Hey Paleo Parents Readers! I’m Monica Bravo from Bravo For Paleo, and today I’d love to share with you one of my favorite Paleo dishes that I like to call my Lemon Rosemary Chicken Recipe. This recipe will surely bring some great smells into your kitchen, and if you want to impress someone with a great-looking dish, this one’s for you!
Sundays at my apartment are food-prep days. I plan my meals, grocery shop, and cook dishes ahead of time. After weeks of making plain baked chicken, vegetables, and sweet potatoes. I decided to give my chicken a bit of a makeover, and this recipe came about. Lemon Rosemary Chicken is simple to throw in the oven, and will give you four great meals for the week.
As a college student, I try to aim at making my meals time-efficient, not too expensive, but still delicious. This recipe fits all three categories! My ultimate goal is to help college students eat healthier, and live better. The problem is knowledge of what actually is healthy and then how to cook it. In the fall I will be releasing an eBook with everything a college student needs to know to eat healthier.
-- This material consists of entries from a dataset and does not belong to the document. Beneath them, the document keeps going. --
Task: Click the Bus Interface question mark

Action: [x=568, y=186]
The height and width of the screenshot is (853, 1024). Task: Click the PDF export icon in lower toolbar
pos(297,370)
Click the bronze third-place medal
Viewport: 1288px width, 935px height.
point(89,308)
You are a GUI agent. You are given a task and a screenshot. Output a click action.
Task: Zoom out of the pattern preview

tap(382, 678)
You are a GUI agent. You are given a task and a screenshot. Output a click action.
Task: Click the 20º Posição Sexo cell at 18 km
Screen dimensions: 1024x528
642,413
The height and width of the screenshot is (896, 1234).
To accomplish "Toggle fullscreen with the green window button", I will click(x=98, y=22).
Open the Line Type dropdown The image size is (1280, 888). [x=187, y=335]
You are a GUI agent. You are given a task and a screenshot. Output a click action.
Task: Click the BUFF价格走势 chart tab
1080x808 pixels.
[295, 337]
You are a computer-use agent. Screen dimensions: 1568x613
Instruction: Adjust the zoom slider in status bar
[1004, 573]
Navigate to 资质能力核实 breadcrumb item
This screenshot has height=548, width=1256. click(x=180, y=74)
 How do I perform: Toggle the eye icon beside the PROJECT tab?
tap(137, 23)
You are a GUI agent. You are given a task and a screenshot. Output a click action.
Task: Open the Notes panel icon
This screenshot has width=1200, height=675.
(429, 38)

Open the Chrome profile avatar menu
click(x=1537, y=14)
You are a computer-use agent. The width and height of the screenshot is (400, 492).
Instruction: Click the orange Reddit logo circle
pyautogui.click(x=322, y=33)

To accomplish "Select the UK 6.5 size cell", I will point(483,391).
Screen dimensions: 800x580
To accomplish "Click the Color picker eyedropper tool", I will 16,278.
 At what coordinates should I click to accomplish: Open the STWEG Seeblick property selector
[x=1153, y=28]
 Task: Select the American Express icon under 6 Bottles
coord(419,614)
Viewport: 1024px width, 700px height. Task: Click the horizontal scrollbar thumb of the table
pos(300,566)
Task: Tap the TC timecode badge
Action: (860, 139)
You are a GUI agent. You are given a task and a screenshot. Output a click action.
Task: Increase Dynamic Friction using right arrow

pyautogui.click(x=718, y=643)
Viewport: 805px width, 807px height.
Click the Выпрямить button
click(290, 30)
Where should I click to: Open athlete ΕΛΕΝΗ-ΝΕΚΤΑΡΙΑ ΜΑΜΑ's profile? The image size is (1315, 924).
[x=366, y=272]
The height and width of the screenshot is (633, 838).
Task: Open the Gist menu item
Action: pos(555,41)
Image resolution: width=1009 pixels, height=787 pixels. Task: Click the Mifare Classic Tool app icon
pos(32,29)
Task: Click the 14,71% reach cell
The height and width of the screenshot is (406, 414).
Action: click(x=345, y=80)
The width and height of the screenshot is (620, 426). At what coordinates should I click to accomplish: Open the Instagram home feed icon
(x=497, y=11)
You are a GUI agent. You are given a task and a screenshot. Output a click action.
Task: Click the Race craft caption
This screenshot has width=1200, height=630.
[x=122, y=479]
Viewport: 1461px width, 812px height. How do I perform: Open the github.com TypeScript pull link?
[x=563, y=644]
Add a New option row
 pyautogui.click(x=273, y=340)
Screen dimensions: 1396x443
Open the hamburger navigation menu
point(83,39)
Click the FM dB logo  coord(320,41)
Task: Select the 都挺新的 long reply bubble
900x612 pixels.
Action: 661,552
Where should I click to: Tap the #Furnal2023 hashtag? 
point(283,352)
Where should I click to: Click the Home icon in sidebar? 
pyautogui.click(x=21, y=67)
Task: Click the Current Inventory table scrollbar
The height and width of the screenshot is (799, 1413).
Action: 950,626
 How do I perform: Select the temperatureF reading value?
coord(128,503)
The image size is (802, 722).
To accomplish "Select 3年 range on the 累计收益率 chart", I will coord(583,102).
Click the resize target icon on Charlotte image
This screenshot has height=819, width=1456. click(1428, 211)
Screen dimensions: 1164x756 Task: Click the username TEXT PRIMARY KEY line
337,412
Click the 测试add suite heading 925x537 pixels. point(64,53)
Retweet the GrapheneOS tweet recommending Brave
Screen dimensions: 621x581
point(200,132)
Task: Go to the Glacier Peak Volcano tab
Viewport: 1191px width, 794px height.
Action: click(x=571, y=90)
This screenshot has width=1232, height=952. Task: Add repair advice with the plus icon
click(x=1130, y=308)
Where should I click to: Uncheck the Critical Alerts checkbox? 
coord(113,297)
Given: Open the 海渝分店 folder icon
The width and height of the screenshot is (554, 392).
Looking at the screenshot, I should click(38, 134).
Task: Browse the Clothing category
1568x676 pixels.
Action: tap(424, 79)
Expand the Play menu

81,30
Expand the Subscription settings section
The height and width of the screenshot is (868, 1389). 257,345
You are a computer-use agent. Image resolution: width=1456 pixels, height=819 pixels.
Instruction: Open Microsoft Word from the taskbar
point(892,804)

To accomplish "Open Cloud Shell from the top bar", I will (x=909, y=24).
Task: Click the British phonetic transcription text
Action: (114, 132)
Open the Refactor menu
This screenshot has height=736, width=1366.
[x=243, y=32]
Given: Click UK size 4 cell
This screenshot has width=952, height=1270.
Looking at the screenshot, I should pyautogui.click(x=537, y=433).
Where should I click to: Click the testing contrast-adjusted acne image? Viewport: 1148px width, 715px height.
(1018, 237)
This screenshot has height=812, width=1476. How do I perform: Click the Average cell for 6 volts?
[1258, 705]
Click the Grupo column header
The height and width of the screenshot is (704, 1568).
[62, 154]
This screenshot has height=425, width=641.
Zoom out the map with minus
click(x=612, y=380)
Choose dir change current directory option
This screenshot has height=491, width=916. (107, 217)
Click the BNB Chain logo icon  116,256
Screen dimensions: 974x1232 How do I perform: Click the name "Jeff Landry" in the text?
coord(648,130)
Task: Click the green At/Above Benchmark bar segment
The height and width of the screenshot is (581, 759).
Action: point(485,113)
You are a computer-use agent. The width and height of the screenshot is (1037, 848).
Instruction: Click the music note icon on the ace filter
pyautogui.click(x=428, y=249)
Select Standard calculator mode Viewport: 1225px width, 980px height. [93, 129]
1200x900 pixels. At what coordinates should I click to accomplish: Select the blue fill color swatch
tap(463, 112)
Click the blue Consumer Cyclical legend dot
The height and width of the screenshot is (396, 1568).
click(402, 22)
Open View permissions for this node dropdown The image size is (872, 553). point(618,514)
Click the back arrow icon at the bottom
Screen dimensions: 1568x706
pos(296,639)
If you want to hear more about my eBook and my cause, sign up for my email list!
- 1/4 cup olive oil
- 4 chicken breasts
- 1 1/2 sweet potatoes, cubed
- 1 large lemon, squeezed
- 1 large lemon, sliced
- 2 Tablespoons rosemary
- 5 garlic cloves, crushed
- Salt and pepper, to taste
- Preheat the oven to 450 degrees.
- Add olive oil to a large cast iron skillet or to a roasting pan, and heat over medium-high heat. If using a roasting pan, you may need to use it over two burners.
- Sprinkle desired amount of salt and pepper over chicken breasts. Then place the chicken breast sides down in the pan. Add the cubed sweet potatoes, and cook in pan/skillet for 8-10 minutes or until the chicken is browned.
- Turn the chicken over and pour lemon, rosemary, and garlic over the chicken and potatoes. Top with sliced lemons.
- Bake at 450 degrees for 40-45 minutes, or until the chicken is done. This varies for each oven.